Vous avez entendu parler de Globke ?
Non ?
En 1949, le juriste Hans Maria Globke a fait son entrée à la
nouvelle chancellerie allemande dans le sillage de Konrad Adenauer dont il est
rapidement devenu l’éminence grise. Il occupait un bureau voisin du sien. Tout
ce qui était important passait par lui. Chef de la chancellerie fédérale de
1953 à 1963, catholique fervent comme Adenauer, il était son plus proche
collaborateur, le serviteur dévoué et discret chargé des dossiers les plus
délicats, des affaires réservées, de la surveillance de la CDU, des enveloppes
de billets à recevoir ou à distribuer, et
des rapports avec les services secrets américains. Ces derniers le connaissaient
bien, puisque Globke était entré en 1929 au ministère de l’intérieur d’Allemagne
comme juriste. Il a été le rédacteur des ordonnances raciales de 1936, le
spécialiste des critères permettant de dire qui était juif et qui ne l’était pas.
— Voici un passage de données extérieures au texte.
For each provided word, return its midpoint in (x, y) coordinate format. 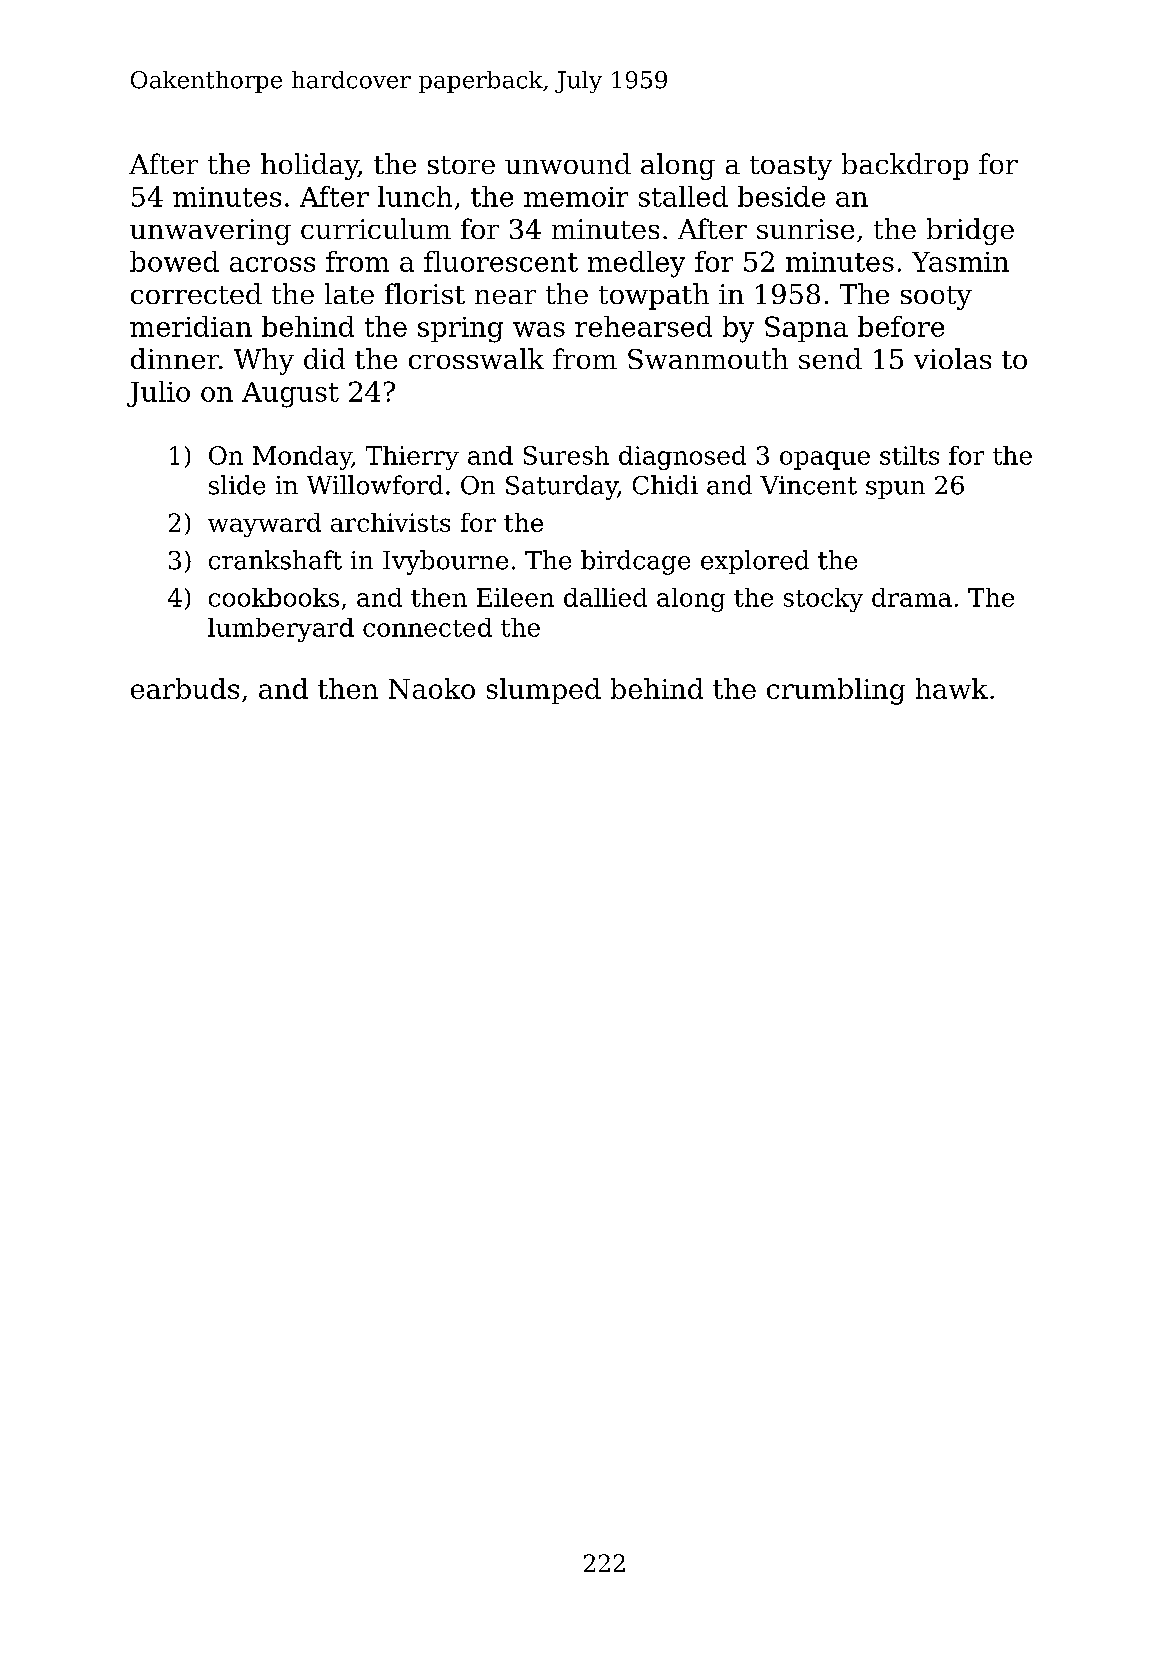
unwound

Son manuel juridique spécialisé qui a fait autorité pendant toute la période
nazie était un mode d’emploi déterminant
le droit de vie ou de mort.
Jürgen Bevers et Bernhard Pfletschinger, ont réalisé un
documentaire qui raconte le destin de cet homme « très souple », adaptable.
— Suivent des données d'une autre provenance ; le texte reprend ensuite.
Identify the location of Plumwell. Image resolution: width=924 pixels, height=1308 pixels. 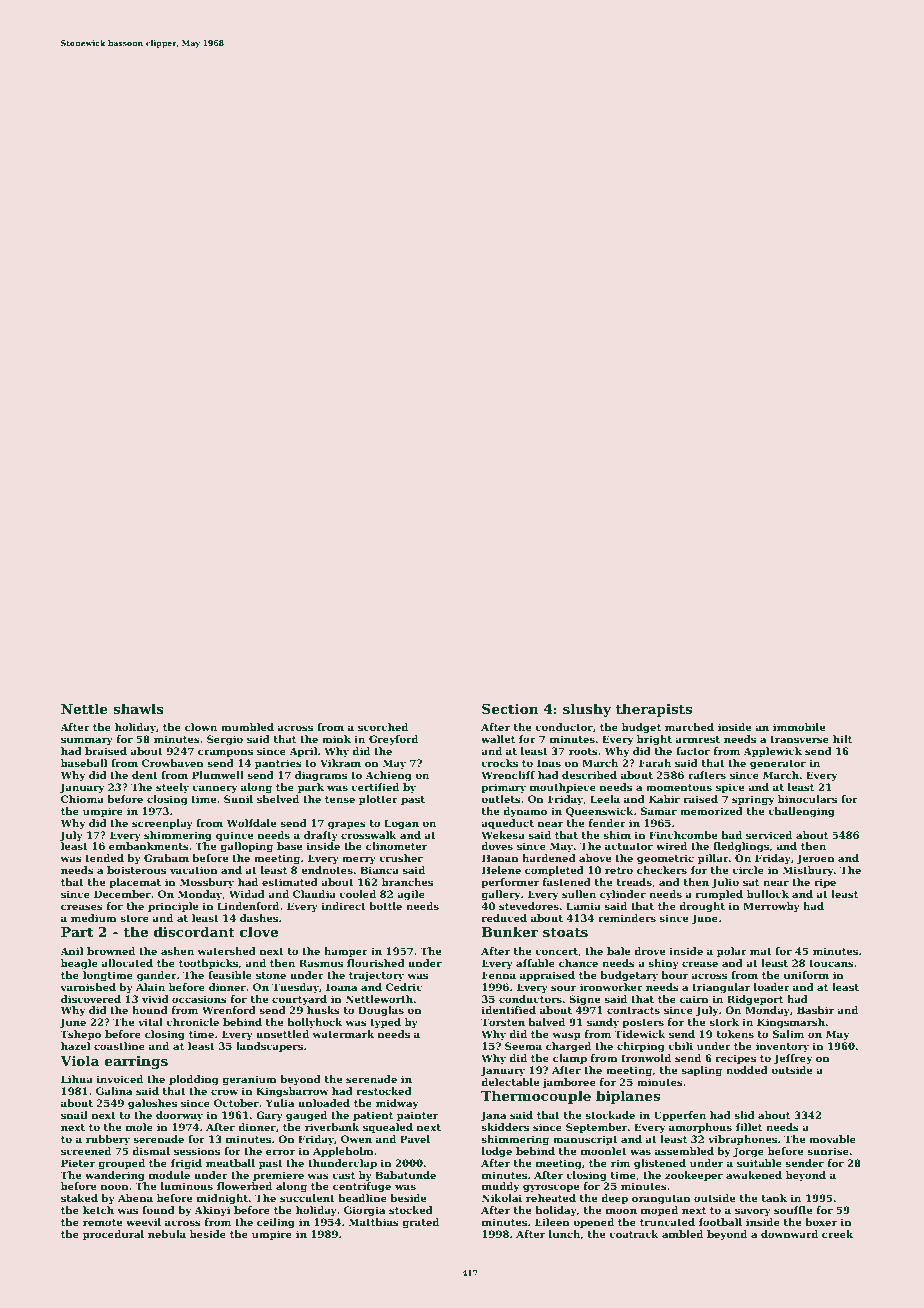
(218, 775).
Il fallait quand même un certain savoir-faire pour transposer toutes ces horreurs
dans un contexte juridique, et c’était la spécialité de Globke qui a su
également se montrer irremplaçable auprès d’Adenauer et de la CIA, qui l’ont
protégé à plusieurs reprises, faisant disparaître des documents, empêchant en
particulier que son nom ne soit prononcé au procès d’Adolf Eichmann à
Jérusalem. Eichmann avait pourtant écrit en prison quarante feuillets
impliquant directement Globke. Il ne comprenait pas pourquoi il était condamné
à mort alors que Globke, un autre artisan de la solution finale était devenu un
des personnages les plus importants de la nouvelle Allemagne.
En 1963, Adenauer et Globke sont partis à la retraite en
même temps. Ces deux hommes ont
travaillé ensemble plusieurs heures par jour pendant plus de dix ans. Globke
souhaitait finir sa vie en Suisse, mais les autorités helvétiques n’ont pas
voulu de lui à cause du fameux manuel.